Un altro episodio di pirateria si verificò l’8 ottobre del 1786 e coinvolse il pescatore Vincenzo Sorrentino di Marsala. Egli stava pescando con un Burro (barca da pesca) e i suoi none uomini di equipaggio. Quella mattina fu assaltato nei pressi della spiaggia del Porcaro a due miglia di distanza da Torre Sibiliana da una nave Turca (nave leggera e veloce con due o tre alberi) dalla quale furono sparati diversi colpi di “Trombone”, provocando il ferimento di tre uomini di equipaggio. Nonostante la difficoltà in cui si venne a trovare il Burro, l’equipaggio a forza di remare riuscì a sottrarsi ai pirati Turchi, i quali a un certo punto decisero di rinunciare alla possibile preda.
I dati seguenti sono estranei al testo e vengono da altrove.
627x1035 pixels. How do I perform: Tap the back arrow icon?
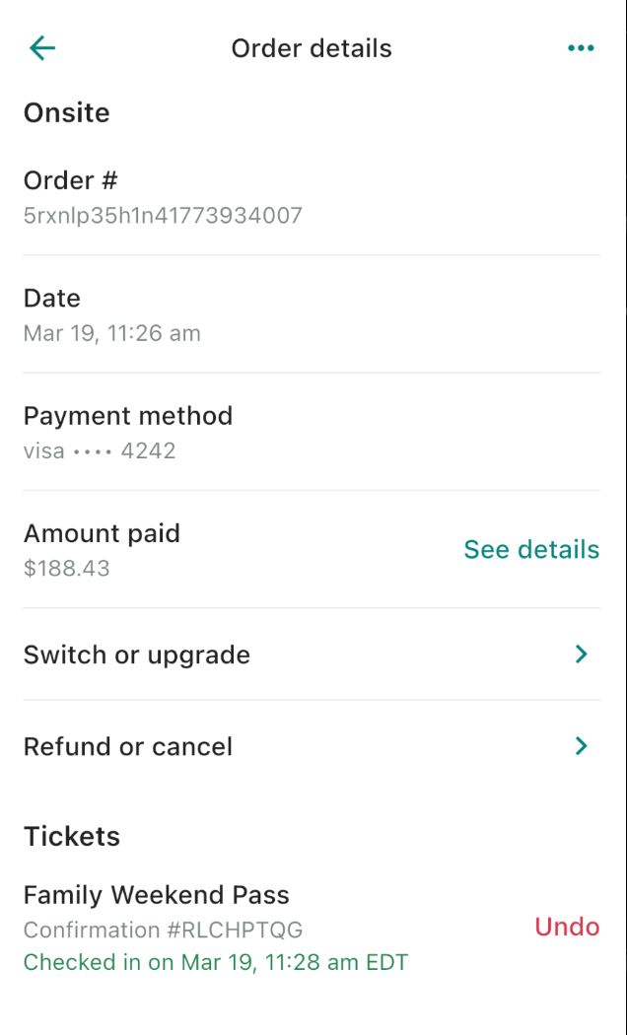[42, 48]
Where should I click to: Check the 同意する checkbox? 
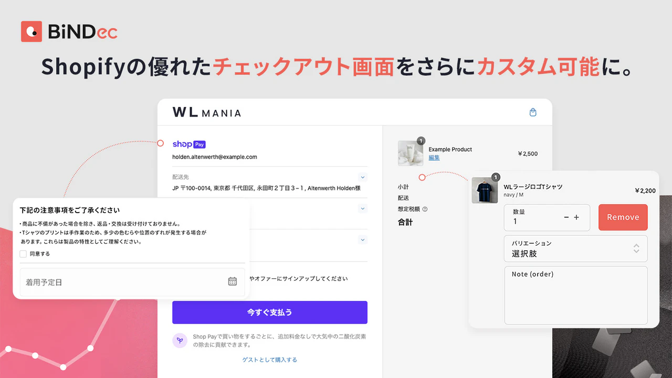[x=23, y=254]
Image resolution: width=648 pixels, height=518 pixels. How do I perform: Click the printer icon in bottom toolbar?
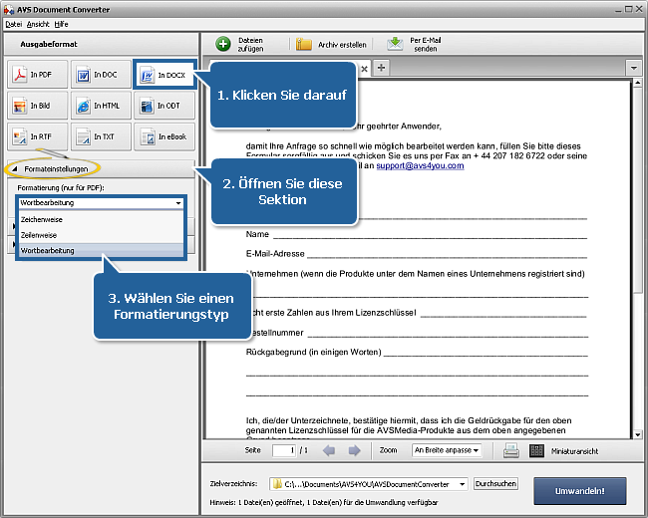(510, 450)
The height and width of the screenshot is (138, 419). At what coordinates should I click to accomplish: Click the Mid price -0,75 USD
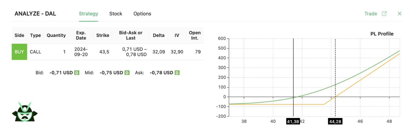pos(111,73)
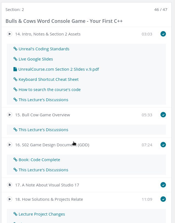Click play icon for Bull Cow Game Overview
This screenshot has height=223, width=175.
tap(10, 115)

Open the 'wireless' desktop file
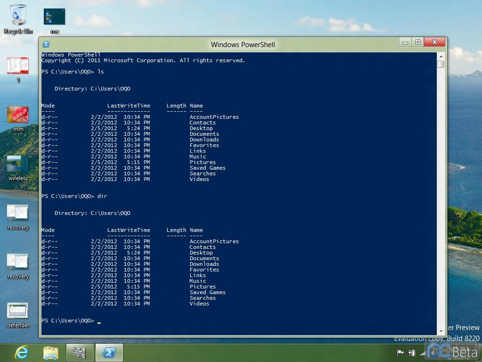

Appena raggiunta le riva, Vincenzo Sorrentino riferì ai Giurati di Marsala dell’accaduto. Questi, dopo aver interrogato i proprietari delle barche che pescavano nelle vicinanze, che confermarono la versione del proprietario del Burro, diedero notizia alla Deputazione di Trapani e ai Giurati di Mazara in modo che essi potevano correre ai ripari. (RSI vol 977). L’ultimo episodio di pirateria che ho potuto documentare si verificò il 3 ottobre 1806 nelle vicinanze della costa marsalese di Sibiliana. Quella mattina una nave corsara con bandiera spagnola aveva predato una barca siciliana con bandiera inglese carica di frumento. I marinai della suddetta barca predata riuscirono a fuggire e a mettersi in salvo, e non appena raggiunsero la riva avvisarono il negoziante inglese Guglielmo Woodhouse, domiciliato a Marsala. Questi immediatamente convocò un gruppo di marsalesi, tutti armati, che, guidati da un capitano di un bastimento inglese ancorato nel porto di Marsala, inseguirono la nave corsara e riuscirono a prenderla con tutto l’equipaggio e a condurla nel nostro porto. Dopo sei giorni di permanenza nel porto di Marsala, il Capitano inglese lasciò la nostra Città con la sua nave da guerra, portandosi la nave dei pirati e il suo equipaggio. I marinai marsalesi furono ricompensati con un’onza ciascuno.